## [YOUR INSTRUCTIONS]
The reply is to contain the full listing, repeated exactly, with pictures left out.

## [RECORD EXCERPTS]
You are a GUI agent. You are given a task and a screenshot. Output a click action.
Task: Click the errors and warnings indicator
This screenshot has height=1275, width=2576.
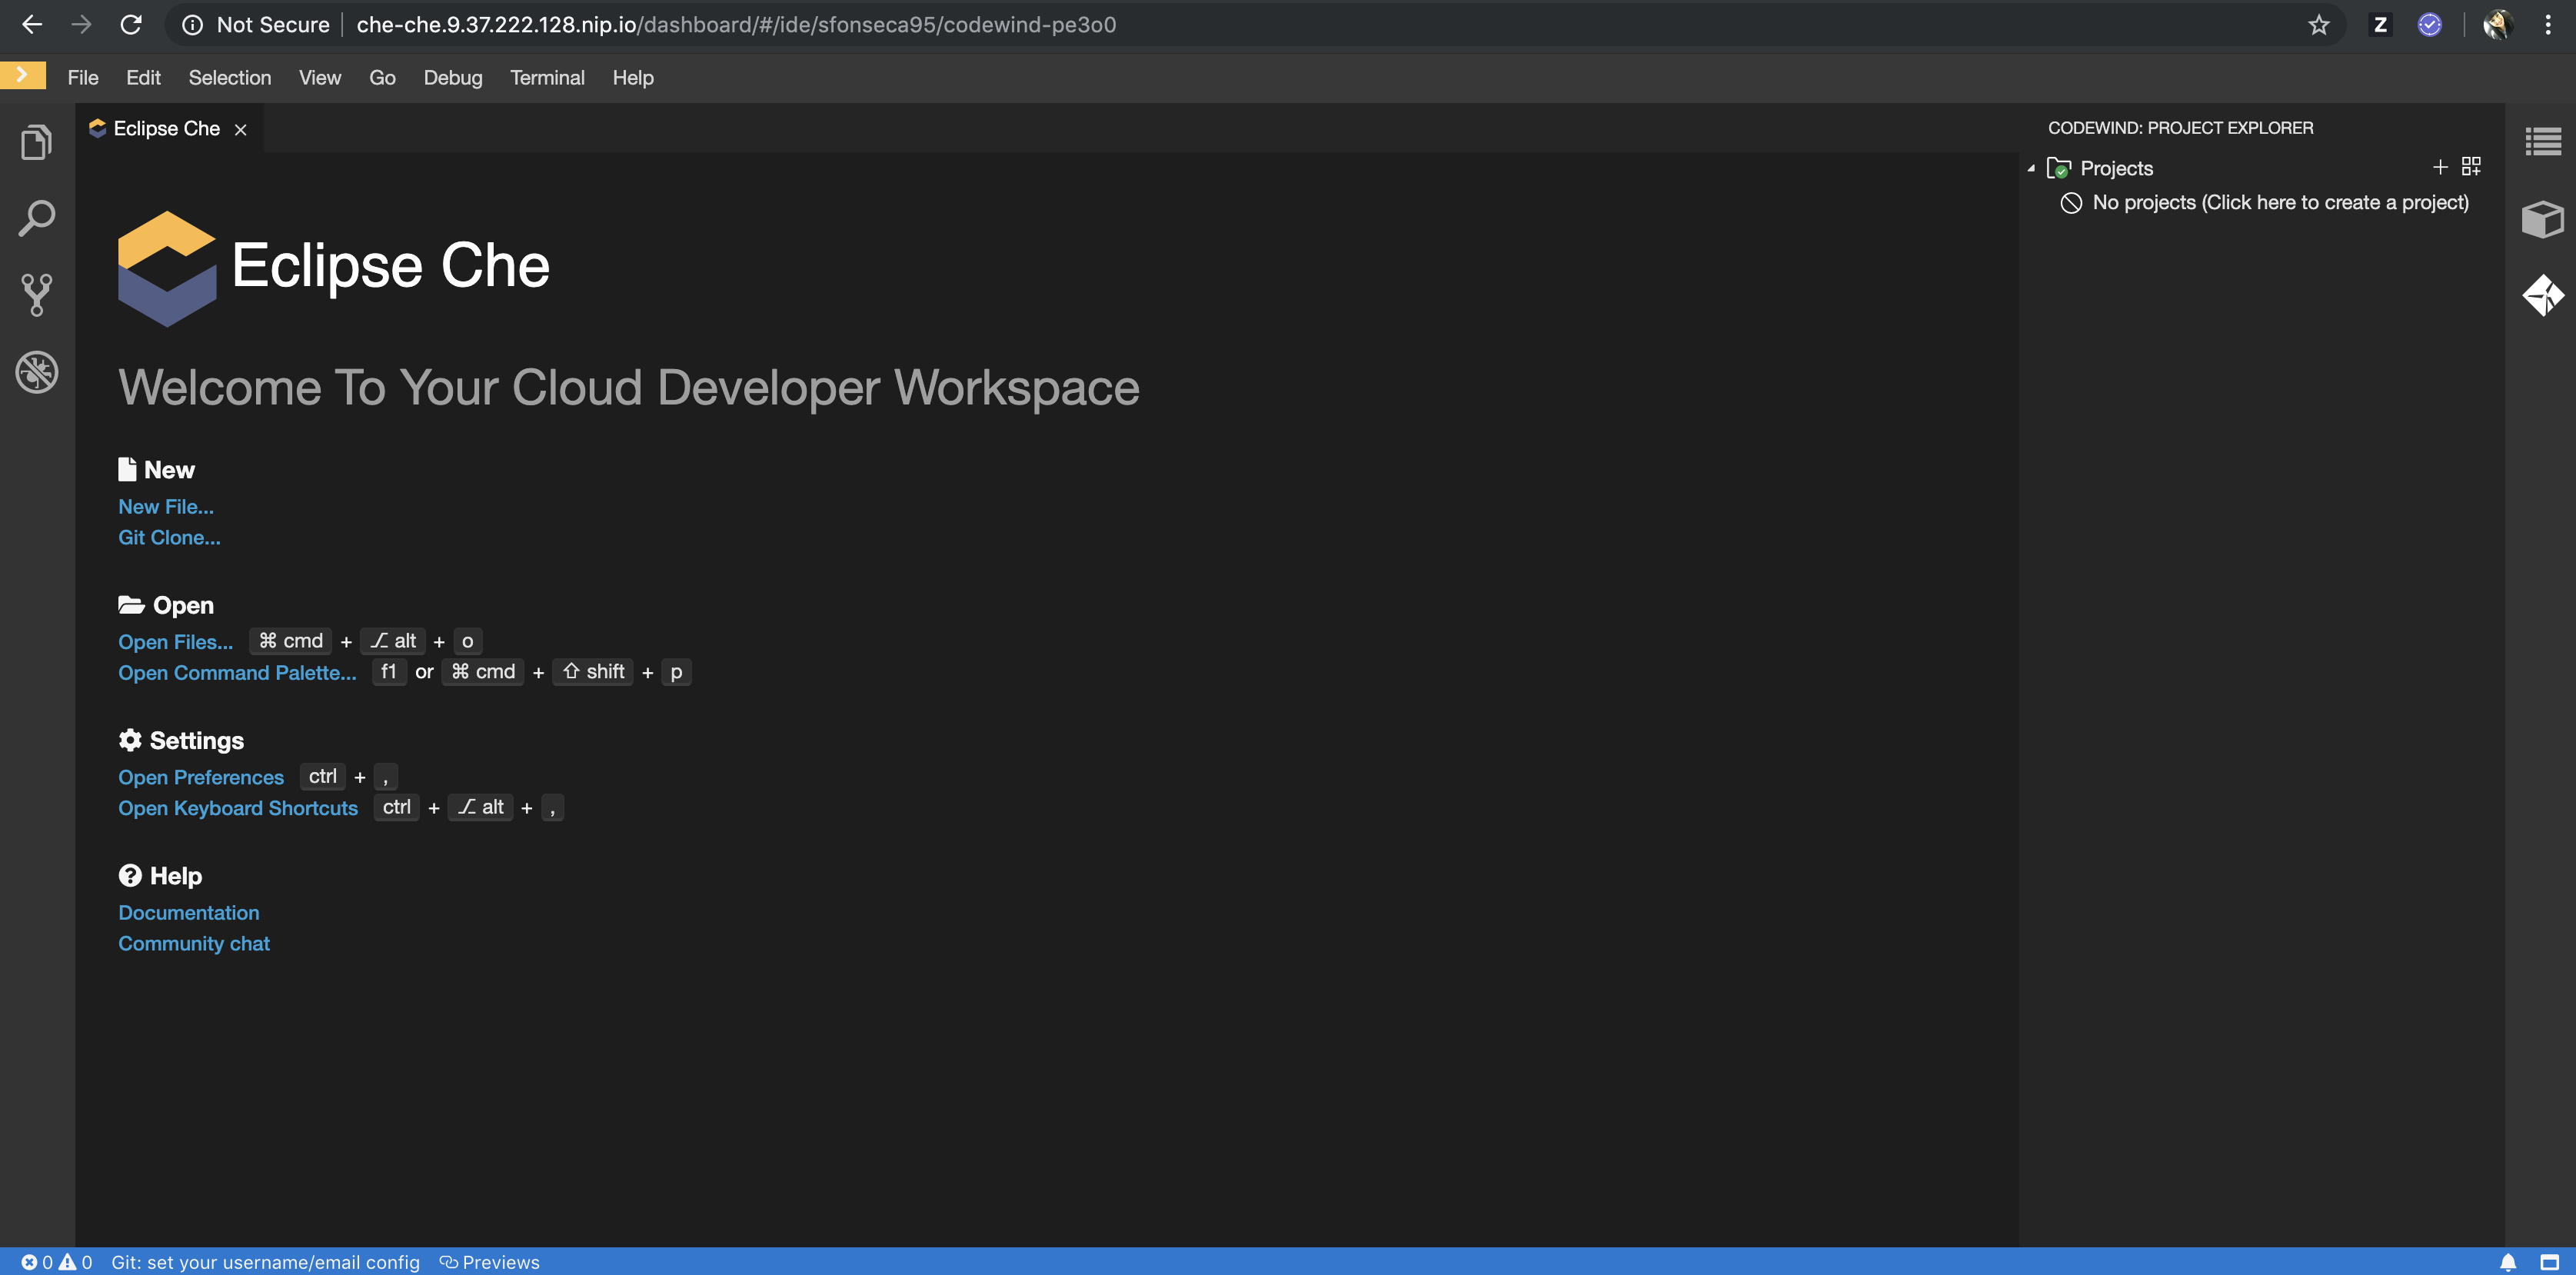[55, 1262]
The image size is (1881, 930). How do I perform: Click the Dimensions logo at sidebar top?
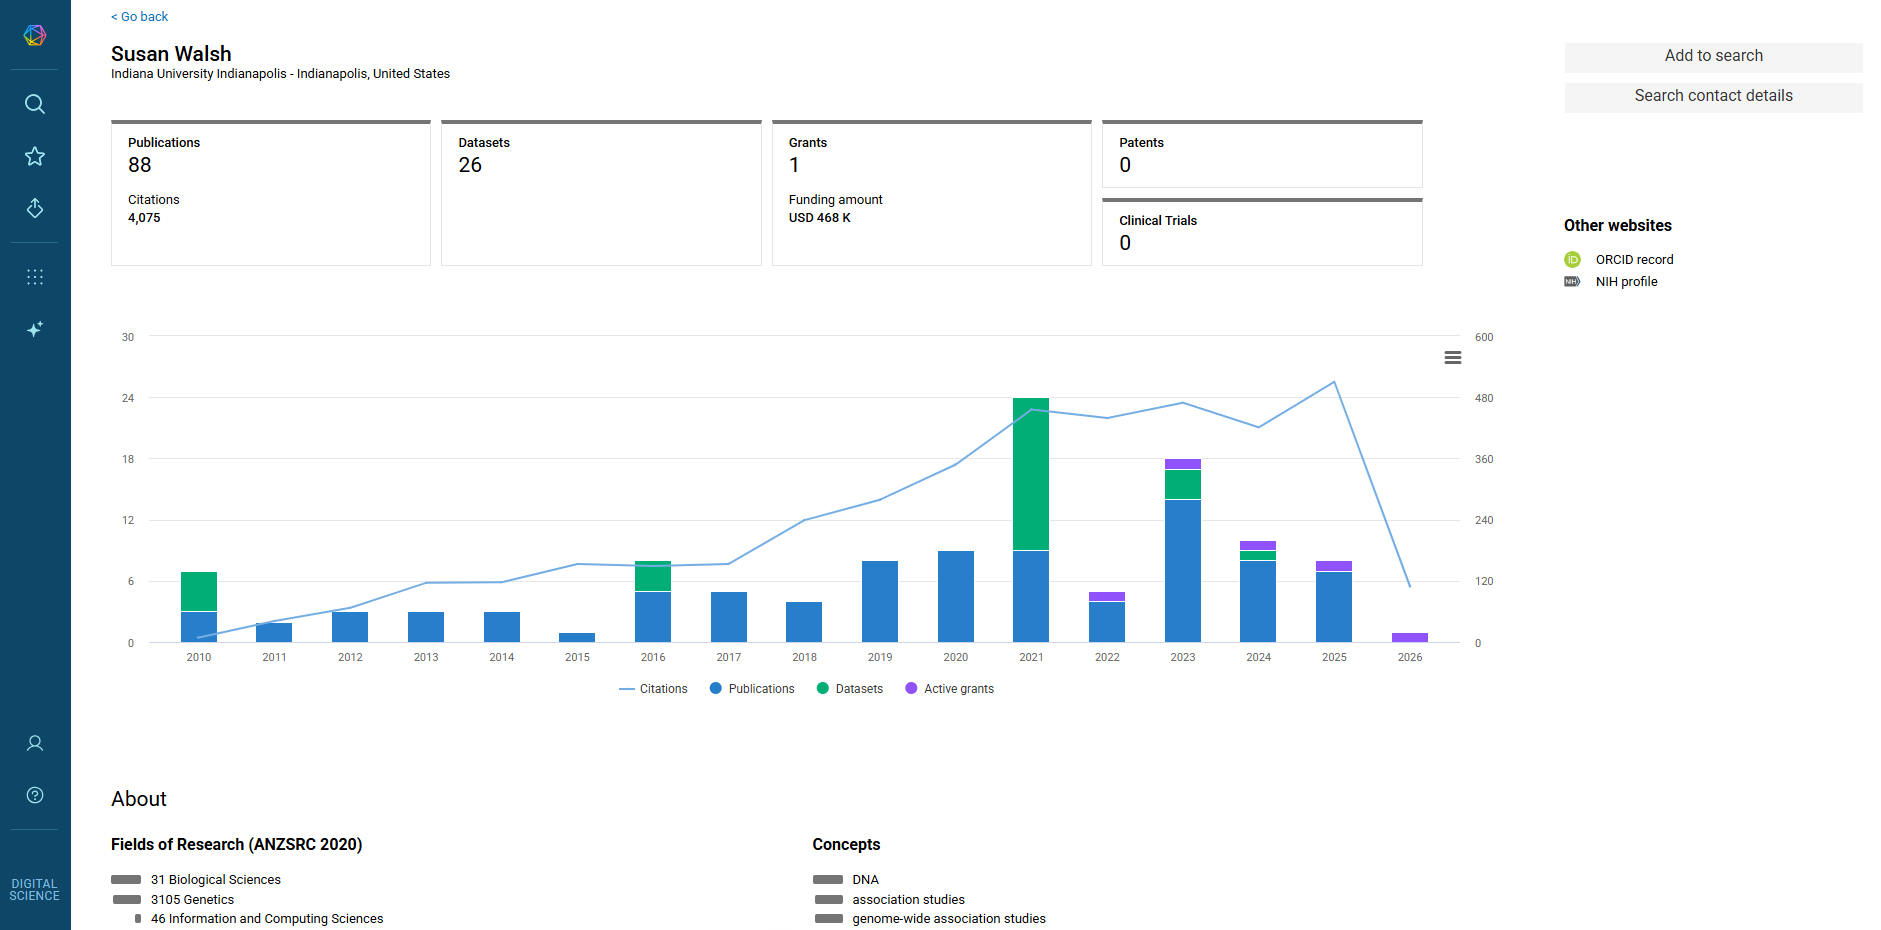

## [RESPONSE TO THE TASK]
You are a GUI agent. You are given a task and a screenshot. Output a click action.
Task: Click the errors and warnings indicator
This screenshot has height=1275, width=2576.
[55, 1262]
The image size is (1881, 930). How do I perform: Click the Dimensions logo at sidebar top?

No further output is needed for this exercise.